===== Material for the task
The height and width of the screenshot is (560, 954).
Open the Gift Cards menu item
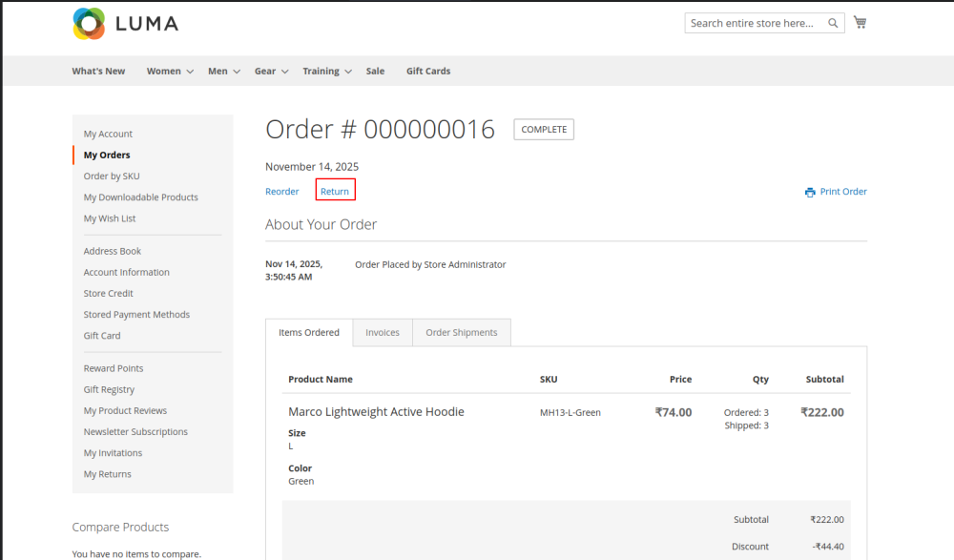[428, 72]
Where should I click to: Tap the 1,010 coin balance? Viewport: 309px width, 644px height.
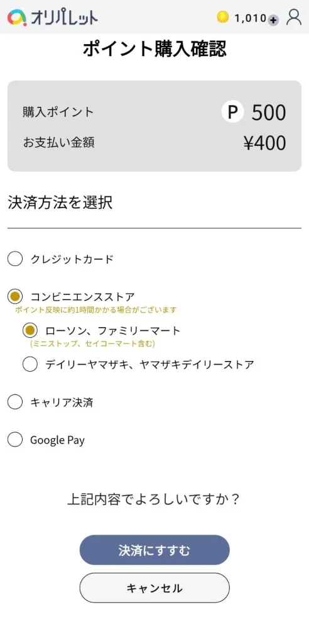coord(251,18)
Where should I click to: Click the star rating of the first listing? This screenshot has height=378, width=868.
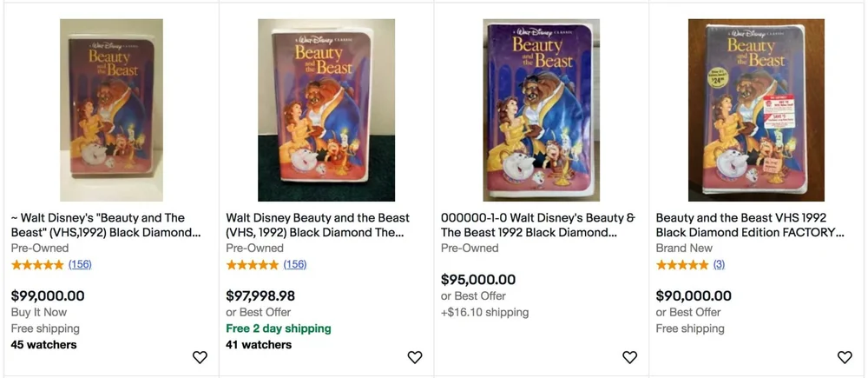37,264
==========
# About this task
From the line that contains "Where should I click to: Tap" to the end of the material above, output every line exactly, both ends included, but leave out any pictures.

# Worked solution
Where should I click to: Tap the 1,010 coin balance? Viewport: 309px width, 644px height.
coord(251,18)
Where should I click to: Click the star rating of the first listing? This screenshot has height=378, width=868.
37,264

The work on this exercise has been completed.